ФРАГМЕНТ ИСТОЧНИКА:
++++++++++++++++++++
Попав в руки врагов, Отрепьев понял, что проиграл игру. И все же он продолжал отчаянно цепляться за жизнь. Глядя с земли на окружавшие его знакомые лица, самозванец униженно молил дать ему свидание с матерью или отвести на Лобное место, чтобы он мог покаяться перед всем народом. Враги были неумолимы. Один из братьев Голицыных отнял у Гришки последнюю надежду на спасение. Он объявил толпе, что Марфа Нагая давно отреклась от Лжедмитрия и не считает его своим сыном. Слова Голицына положили конец колебаниям. Дворяне содрали с поверженного самодержца царское платье. Оттеснив стрельцов, заговорщики окружили плотным кольцом скорчившуюся на полу фигурку. Те, что стояли ближе к Гришке, награждали его тумаками. Те, кому не удавалось протиснуться поближе, осыпали его бранью. «Таких царей у меня хватает дома на конюшне!», «Кто ты такой, сукин сын?» – кричали они наперебой.
++++++++++++++++++++
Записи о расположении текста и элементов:
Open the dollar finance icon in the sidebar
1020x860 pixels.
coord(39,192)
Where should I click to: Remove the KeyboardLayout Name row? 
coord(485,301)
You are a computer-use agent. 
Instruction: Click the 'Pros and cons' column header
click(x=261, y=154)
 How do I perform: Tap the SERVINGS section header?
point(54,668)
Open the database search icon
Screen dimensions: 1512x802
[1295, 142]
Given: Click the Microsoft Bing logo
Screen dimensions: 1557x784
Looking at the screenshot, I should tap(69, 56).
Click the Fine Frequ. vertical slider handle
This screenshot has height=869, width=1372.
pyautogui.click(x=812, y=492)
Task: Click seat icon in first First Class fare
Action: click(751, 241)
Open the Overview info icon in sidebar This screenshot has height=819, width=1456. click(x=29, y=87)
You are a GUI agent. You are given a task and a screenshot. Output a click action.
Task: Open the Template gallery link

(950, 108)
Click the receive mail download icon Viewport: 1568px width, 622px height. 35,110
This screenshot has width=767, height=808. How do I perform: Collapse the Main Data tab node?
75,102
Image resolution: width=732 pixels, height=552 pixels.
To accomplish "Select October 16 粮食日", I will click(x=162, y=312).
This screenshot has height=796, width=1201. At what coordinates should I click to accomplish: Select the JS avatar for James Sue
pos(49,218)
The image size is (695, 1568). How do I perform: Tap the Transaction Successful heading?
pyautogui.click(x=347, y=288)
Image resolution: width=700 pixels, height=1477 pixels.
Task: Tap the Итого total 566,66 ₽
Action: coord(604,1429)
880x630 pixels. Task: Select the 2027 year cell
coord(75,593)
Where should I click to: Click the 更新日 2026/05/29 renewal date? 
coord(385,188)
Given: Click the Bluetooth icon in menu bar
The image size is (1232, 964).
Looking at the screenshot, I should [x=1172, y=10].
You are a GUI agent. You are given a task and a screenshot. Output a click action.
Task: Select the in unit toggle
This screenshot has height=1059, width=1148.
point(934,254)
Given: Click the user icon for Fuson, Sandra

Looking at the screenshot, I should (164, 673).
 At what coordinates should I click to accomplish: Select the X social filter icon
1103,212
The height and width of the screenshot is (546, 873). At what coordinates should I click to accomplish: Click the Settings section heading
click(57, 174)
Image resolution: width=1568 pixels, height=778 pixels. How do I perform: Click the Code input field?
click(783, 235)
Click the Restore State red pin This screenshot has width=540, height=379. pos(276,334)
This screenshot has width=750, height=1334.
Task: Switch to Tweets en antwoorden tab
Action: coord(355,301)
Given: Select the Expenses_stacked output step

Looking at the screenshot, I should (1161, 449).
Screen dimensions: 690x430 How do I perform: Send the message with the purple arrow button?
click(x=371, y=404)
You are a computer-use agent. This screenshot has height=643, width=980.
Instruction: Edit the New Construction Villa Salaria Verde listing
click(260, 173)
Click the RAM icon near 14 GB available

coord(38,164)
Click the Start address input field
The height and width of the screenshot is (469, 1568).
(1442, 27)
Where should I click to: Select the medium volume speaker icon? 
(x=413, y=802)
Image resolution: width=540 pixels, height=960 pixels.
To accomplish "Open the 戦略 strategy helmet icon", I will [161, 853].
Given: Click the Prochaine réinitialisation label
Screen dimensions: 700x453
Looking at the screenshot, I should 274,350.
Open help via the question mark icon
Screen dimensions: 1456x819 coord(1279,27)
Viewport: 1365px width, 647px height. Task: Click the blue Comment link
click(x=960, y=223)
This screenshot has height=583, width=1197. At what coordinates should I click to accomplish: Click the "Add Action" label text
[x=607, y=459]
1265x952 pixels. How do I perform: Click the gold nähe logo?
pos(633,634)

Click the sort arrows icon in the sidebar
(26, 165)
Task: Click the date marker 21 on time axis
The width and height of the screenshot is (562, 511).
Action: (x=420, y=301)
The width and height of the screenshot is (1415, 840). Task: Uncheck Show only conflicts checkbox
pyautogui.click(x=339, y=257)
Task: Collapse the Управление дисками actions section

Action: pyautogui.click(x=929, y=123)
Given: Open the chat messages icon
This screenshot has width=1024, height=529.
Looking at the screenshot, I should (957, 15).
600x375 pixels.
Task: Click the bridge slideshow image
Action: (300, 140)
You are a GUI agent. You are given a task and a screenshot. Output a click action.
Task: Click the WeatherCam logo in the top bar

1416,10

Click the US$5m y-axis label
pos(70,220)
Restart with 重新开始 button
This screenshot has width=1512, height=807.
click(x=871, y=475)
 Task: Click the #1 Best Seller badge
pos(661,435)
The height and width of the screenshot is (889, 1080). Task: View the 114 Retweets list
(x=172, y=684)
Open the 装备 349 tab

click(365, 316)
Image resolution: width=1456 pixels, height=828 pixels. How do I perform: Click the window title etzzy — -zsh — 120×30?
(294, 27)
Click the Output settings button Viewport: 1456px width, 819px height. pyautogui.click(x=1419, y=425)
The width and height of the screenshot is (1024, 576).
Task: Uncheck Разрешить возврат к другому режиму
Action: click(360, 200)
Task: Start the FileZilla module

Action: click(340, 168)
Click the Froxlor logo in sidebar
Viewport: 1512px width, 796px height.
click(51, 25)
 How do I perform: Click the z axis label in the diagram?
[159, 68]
++++++++++++++++++++
ЗАДАНИЕ 1: Перепишите без изменений часть отрывка об Отрепьеве, начиная со слов «Попав в руки» и продолжая до слов «кричали они наперебой.».
ЗАДАНИЕ 2: Напишите продолжение отрывка об Отрепьеве, которое начнётся сразу после его последнего предложения.
Строки выше никак не связаны с отрывком об Отрепьеве.

РЕЗУЛЬТАТ 1:
Попав в руки врагов, Отрепьев понял, что проиграл игру. И все же он продолжал отчаянно цепляться за жизнь. Глядя с земли на окружавшие его знакомые лица, самозванец униженно молил дать ему свидание с матерью или отвести на Лобное место, чтобы он мог покаяться перед всем народом. Враги были неумолимы. Один из братьев Голицыных отнял у Гришки последнюю надежду на спасение. Он объявил толпе, что Марфа Нагая давно отреклась от Лжедмитрия и не считает его своим сыном. Слова Голицына положили конец колебаниям. Дворяне содрали с поверженного самодержца царское платье. Оттеснив стрельцов, заговорщики окружили плотным кольцом скорчившуюся на полу фигурку. Те, что стояли ближе к Гришке, награждали его тумаками. Те, кому не удавалось протиснуться поближе, осыпали его бранью. «Таких царей у меня хватает дома на конюшне!», «Кто ты такой, сукин сын?» – кричали они наперебой.

РЕЗУЛЬТАТ 2:
Василий Голицын не мог отказать себе в удовольствии наблюдать за расправой над самозванцем. Василий Шуйский вел себя осторожнее. Он понимал, сколь изменчиво настроение народа, и оставался за пределами дворца. Разъезжая по площади перед Красным крыльцом, боярин кричал черни, чтобы она потешилась над вором. Предосторожность Шуйского не была лишней. Даже такие противники Лжедмитрия, как И. Масса, признавали, что самозванец, если бы ему удалось укрыться в толпе, был бы спасен, ибо «народ истребил бы всех вельмож и заговорщиков». Не ведая о заговоре, многие москвичи полагали, что поляки вознамерились умертвить царя, и бросились в Кремль спасать его.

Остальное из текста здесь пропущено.